Records: Begin
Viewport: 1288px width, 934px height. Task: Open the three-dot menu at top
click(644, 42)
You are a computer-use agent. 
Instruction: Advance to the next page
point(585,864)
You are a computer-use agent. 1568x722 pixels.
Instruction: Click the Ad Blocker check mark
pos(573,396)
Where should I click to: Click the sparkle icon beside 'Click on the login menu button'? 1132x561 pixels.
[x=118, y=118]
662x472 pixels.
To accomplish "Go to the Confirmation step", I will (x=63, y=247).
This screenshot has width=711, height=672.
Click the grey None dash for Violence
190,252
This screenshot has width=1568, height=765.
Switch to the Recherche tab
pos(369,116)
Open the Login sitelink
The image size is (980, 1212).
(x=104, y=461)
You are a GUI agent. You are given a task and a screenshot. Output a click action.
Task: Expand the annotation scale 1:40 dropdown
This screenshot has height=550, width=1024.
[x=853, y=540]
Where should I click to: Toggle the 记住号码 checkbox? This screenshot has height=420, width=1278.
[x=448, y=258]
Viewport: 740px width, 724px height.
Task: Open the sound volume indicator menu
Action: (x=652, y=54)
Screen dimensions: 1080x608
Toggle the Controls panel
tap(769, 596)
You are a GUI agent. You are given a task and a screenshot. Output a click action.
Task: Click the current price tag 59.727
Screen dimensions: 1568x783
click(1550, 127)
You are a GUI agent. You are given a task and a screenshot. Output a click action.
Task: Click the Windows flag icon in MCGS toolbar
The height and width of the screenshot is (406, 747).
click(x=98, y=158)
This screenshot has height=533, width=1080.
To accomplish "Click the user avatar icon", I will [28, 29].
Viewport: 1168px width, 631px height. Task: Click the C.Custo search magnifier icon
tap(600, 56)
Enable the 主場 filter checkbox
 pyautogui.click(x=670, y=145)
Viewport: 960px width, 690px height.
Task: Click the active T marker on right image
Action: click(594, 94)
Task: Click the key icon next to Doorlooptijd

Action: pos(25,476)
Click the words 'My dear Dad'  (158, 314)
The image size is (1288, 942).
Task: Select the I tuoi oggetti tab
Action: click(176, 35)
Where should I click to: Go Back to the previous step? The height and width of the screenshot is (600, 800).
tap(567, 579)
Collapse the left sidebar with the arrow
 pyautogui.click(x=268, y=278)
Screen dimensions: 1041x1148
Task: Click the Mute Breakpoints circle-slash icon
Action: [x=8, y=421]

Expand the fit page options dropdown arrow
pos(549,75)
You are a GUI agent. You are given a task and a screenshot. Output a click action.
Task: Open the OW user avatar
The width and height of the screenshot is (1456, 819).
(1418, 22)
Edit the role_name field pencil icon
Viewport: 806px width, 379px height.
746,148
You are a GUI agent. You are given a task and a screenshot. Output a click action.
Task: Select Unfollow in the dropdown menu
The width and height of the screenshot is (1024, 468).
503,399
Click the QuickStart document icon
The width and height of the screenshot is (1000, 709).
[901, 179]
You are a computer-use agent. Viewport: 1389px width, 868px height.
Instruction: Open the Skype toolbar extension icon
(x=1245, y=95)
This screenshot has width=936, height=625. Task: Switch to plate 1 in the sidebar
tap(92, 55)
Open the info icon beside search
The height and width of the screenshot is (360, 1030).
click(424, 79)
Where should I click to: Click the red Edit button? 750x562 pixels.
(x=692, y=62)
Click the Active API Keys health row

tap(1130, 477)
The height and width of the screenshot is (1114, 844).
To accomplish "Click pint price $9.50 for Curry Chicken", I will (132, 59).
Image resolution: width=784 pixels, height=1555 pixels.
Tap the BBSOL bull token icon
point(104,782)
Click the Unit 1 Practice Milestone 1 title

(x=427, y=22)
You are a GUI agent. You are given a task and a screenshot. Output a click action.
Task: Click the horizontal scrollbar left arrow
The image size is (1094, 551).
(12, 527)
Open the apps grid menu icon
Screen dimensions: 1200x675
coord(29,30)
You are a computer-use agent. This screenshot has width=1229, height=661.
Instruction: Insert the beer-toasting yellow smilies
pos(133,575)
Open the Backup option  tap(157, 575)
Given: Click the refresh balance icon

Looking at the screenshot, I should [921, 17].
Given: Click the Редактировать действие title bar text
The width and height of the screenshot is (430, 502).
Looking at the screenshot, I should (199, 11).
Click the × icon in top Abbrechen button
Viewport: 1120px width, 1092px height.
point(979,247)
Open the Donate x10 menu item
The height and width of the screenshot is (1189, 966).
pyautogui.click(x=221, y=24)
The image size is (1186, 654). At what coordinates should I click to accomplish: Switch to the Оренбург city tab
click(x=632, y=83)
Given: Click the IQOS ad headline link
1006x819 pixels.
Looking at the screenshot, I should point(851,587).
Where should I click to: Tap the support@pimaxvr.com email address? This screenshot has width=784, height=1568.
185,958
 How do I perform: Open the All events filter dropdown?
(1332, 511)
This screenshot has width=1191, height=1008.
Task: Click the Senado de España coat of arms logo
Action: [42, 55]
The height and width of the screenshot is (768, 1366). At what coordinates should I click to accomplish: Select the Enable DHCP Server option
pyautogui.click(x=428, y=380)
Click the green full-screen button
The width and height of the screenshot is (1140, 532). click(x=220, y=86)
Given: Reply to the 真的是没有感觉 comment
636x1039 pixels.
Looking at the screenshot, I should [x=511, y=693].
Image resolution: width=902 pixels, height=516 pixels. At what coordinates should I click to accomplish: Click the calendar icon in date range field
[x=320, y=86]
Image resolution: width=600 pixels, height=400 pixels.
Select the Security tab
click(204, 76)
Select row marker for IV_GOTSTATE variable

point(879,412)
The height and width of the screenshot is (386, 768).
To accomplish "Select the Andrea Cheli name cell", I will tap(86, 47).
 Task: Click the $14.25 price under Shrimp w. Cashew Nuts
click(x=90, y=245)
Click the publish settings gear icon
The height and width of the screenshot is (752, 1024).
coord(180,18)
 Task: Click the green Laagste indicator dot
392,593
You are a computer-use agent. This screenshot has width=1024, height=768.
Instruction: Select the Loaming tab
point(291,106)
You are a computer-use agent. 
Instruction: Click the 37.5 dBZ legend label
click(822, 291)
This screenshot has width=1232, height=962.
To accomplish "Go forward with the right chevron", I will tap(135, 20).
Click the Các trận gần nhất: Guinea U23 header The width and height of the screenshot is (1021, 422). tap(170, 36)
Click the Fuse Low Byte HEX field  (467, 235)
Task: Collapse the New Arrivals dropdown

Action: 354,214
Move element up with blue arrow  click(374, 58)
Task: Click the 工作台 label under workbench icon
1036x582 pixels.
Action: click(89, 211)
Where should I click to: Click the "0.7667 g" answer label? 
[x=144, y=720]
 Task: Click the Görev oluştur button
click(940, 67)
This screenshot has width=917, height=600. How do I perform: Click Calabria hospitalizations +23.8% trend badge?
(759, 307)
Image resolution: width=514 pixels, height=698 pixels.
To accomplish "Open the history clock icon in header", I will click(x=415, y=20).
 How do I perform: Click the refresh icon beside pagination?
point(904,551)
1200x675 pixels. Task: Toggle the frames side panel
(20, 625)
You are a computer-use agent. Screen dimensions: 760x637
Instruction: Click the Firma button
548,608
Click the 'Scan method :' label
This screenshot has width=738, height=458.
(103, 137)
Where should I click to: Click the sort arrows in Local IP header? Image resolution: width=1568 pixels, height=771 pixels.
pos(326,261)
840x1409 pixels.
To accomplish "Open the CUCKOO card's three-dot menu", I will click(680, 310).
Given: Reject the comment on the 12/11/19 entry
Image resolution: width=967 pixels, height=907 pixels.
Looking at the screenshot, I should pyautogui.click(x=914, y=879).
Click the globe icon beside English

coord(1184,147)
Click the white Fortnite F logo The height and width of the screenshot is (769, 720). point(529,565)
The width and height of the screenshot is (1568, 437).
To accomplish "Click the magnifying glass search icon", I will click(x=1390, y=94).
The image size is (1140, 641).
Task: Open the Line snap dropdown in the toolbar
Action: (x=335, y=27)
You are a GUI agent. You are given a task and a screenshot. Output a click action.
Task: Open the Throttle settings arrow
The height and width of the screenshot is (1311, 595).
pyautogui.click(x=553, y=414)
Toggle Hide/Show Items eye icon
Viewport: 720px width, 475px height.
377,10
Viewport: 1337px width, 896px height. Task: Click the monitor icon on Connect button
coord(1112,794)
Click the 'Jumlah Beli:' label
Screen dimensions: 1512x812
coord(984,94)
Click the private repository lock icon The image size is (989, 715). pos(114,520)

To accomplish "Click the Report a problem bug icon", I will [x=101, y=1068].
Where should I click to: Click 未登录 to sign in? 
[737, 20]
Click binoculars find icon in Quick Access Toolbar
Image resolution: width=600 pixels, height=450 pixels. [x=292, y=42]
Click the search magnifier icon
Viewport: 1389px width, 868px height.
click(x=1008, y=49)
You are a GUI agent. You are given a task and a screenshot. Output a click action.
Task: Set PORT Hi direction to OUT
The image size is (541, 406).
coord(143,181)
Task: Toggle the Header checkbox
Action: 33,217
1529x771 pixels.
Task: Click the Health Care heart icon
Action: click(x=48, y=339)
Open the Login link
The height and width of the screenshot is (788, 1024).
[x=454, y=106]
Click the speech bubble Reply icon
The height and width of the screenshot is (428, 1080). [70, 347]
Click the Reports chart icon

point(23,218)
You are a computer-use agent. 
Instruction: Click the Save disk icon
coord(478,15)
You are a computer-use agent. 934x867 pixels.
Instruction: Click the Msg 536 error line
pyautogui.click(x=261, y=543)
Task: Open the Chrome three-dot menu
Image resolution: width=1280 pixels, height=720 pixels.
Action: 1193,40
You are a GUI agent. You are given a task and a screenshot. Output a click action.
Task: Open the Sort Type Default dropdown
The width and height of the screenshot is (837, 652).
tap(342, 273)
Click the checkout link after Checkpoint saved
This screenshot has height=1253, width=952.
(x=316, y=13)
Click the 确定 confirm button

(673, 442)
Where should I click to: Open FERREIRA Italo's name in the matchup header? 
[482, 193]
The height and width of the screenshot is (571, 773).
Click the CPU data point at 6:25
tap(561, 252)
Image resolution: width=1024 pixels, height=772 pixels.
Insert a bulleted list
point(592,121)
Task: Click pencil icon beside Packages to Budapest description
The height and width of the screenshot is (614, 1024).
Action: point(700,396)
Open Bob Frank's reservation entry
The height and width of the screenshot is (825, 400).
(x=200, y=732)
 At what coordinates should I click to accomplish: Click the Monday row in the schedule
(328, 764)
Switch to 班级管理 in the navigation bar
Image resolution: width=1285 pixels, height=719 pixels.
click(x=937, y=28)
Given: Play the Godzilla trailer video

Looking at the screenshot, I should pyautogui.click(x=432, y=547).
Records: End
What lines of the data include the word "avatar"? Copy each of them.

- Result
To accomplish "Click the user avatar icon", I will [28, 29].
Task: Open the OW user avatar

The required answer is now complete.